Im Projekt UserGRIDs werden Methoden entwickelt und erprobt, die den Betrieb und die Planung von Quartiers-Energiesystemen nutzerzentriert und effizient unterstützen. Als Grundlage dient der INNOVATION DISTRICT INFFELD. Dieser Forschungs- und Lehrcampus ist mit 125.000 m² Bruttogeschoßfläche und einer Mischung aus Büro-, Lehr- und projektgetriebenem Laborbetrieb ein ideales Beispiel für stark fluktuierende Nutzungsanforderungen.

Die Basis bildet eine ICT-Plattform, in der alle für die Energieperformance rele­vanten Daten zusammenfließen. Dazu gehören Messdaten aus den Energiesystemen (Temperaturen, Leistungen, etc.) und Daten anderer digitaler Systeme (Raumbelegung, Wetterdaten, Preissignale, etc.). Die Plattform stellt den DES „Energiemanagement“ und „Energie­strukturplanung“ laufend Daten zur Verfügung und übermittelt deren Feedback zurück an den Campus. Zudem wird den Nutzer*innen ermöglicht, in Echtzeit mit den DES zu interagieren.

Das DES Energiemanagement verbindet die Regelungen der Gebäude zu einem umfassenden, selbstlernenden Gesamtkonzept.
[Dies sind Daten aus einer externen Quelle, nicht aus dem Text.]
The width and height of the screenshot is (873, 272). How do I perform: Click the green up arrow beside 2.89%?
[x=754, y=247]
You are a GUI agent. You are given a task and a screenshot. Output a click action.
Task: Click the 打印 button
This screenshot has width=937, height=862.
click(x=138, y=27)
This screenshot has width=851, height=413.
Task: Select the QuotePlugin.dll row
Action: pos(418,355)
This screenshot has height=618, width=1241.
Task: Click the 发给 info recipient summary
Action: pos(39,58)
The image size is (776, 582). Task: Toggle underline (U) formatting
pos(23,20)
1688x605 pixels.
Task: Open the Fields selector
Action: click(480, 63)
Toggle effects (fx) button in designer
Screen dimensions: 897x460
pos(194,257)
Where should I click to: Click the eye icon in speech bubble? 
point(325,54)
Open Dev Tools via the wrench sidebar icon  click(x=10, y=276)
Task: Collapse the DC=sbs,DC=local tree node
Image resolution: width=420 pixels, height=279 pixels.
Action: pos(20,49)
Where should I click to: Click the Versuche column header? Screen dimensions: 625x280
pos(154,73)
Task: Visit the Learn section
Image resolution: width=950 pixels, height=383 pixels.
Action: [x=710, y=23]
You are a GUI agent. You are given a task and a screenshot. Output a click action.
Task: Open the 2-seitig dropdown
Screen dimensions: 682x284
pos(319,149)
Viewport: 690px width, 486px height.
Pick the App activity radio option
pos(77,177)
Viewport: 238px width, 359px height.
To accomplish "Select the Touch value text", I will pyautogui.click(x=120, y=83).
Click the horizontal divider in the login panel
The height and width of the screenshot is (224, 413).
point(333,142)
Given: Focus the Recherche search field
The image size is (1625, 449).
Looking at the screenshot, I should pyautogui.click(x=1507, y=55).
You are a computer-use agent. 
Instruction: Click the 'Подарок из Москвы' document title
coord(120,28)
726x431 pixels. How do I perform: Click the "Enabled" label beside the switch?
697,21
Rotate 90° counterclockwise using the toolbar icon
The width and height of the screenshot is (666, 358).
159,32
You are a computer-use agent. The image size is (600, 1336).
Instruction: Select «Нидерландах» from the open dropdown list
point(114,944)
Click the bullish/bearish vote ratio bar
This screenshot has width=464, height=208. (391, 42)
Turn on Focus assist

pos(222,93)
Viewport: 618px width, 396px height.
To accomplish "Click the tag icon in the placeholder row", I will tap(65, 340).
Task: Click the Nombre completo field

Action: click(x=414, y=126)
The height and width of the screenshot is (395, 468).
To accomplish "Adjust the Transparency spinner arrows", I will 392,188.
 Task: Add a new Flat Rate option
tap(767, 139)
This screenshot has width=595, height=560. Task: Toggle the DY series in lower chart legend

Nutzer*innendaten fließen in Prognosen und Zielsetzungen des Systems ein. Ziel ist der emissionsminimierte ökonomische Betrieb durch optimale Bewirtschaftung der Speicher und Einbindung volatiler Quellen. Externe Kommunikation sichert die intelligente Einbindung in übergeordnete urbane Versorgungssysteme.

In der Energiestrukturplanung werden detaillierte Modelle des Energiesystems der Gebäude und der übergeordneten Campus-Infrastruktur entwickelt, validiert und für die Bewertung struktureller Weiterentwicklungen eingesetzt. Es werden alle Stakeholder einbezogen und Key Performance Indicators (KPIs) definiert. Simulationen bewerten die KPIs unterschiedlicher Entwicklungsvarianten.

Dabei werden sowohl System-Transformationen, wie die Einbeziehung von Energiespeichern oder der Austausch von Energietechnologien, als auch der Ausbau der Photovoltaik am Campus bewertet. Ebenso wird das abzusehende Wachstum auf 185.000 m² Brutto­geschoßfläche analysiert.

Die Entwicklungen werden als Musterlösungen formuliert, die als Basis für die Entwicklung von Geschäftsmodellen herangezogen werden. Der INNOVATION DISTRICT INFFELD versteht sich als ein Vorreiter des Einsatzes neuer DIGITALER ENERGY SERVICES, um die Nutzungszufriedenheit eines Stadtquartiers zu steigern, den Betrieb des energie­technischen Systems optimal zu regeln und den Ausbau konsequent in Richtung eines Nullemissions-Quartiers voranzutreiben.